British Airways claims to have found fix for flight delays
British Airways claims to have found a solution to the delays that have dogged it for years after turning to artificial intelligence (AI) to manage flights.
A record proportion of flights departed Heathrow on time during the first three months of the year after BA used AI tools to minimise missed connections, avoid poor weather and deal more efficiently with disruption.
Two thirds of BA flights were even able to leave Heathrow ahead of their scheduled departure time in April, almost 20pc more than in 2024 and double the number for 2023.
The improvements follow £100m of spending on AI to help improve punctuality and operational resilience. The investment came after repeated delays made BA a target of criticism.
Archie Norman, the chairman of Marks & Spencer, said in May last year that BA had become a “deteriorating” brand after claiming that he had had a flight “cancelled then delayed” for the third time in a year.
Almost 3pc of BA flights were cancelled in 2023, compared with 1.5pc at EasyJet and 0.3pc at Ryanair. Delayed flights were held up for an average of 22.3 minutes
Sean Doyle, the BA chief executive, will detail how AI has boosted his company’s performance later on Tuesday in a speech in Pittsburgh, Pennsylvania, on innovation in the travel industry.

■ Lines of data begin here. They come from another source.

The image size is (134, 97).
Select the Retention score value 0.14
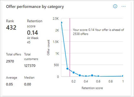pos(33,33)
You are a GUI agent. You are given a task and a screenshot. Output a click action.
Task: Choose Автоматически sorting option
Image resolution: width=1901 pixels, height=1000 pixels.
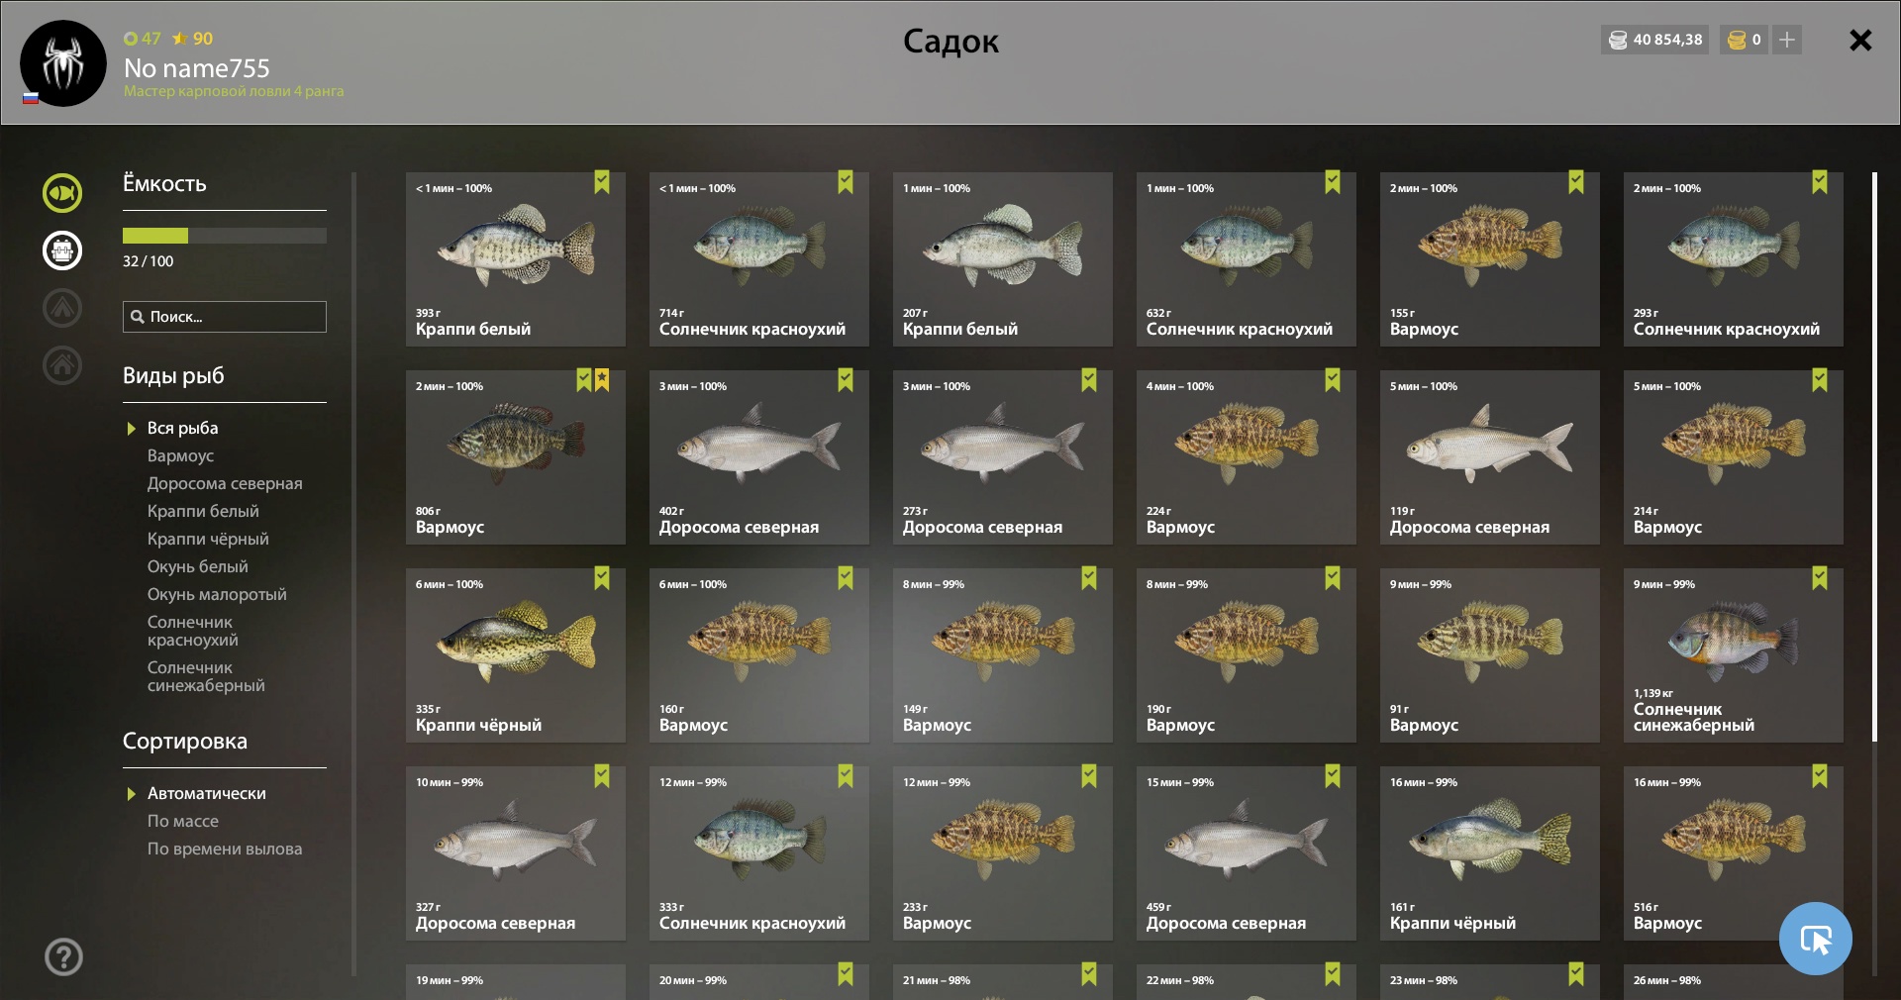(206, 793)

Mr Doyle plans to tell the conference that machine learning has allowed BA staff to make better decisions based on a rapid assessment of vast amounts of data.
He will say: “Whilst disruption to our flights is often outside of our control, our focus has been on improving the factors we can directly influence.
“The tech [that] colleagues have at their fingertips has been a real game changer, giving them the confidence to make informed decisions based on a rapid assessment of vast amounts of data.”
Some 86pc of flights departed Heathrow on time in the first quarter of 2025, the best ever figure.
That ranked BA ahead of long-haul rivals Air France-KLM, Lufthansa and Virgin Atlantic, as well as discount operators Ryanair and EasyJet, according to figures from flight-data provider Cirium.
New apps for pilots, cabin crew and aircraft dispatch teams are also set to be introduced to speed-up aircraft departures.
BA’s bet on AI has seen it hire 100 data scientists and embrace a range of digital tools and apps. The most transformational has been one that looks at passengers’ connecting flights and allocates their plane a gate in the best possible location to minimise delays transferring.
That might mean European services delayed by bad weather are docked as close as possible to the next flight to New York, which connecting passengers might otherwise miss.
The step has slashed disruption to onward journeys, saving more than 2,600 hours of delays for passengers.
BA has also switched to a real-time weather programme that reroutes aircraft to avoid areas of disturbance in advance, saving 4,000 hours.
Other tools crunch live operational data to highlight routes that could face delays or calculate the most effective response to disruption from external events, such as air traffic control failures and the recent power outage at Heathrow.
BA is continuing to work through a £7bn programme that aims to transform customer service and boost punctuality through an overhaul of its IT systems, its website and booking app.
While around 600 individual projects were originally envisaged, more than 800 have now been rolled out following input from staff.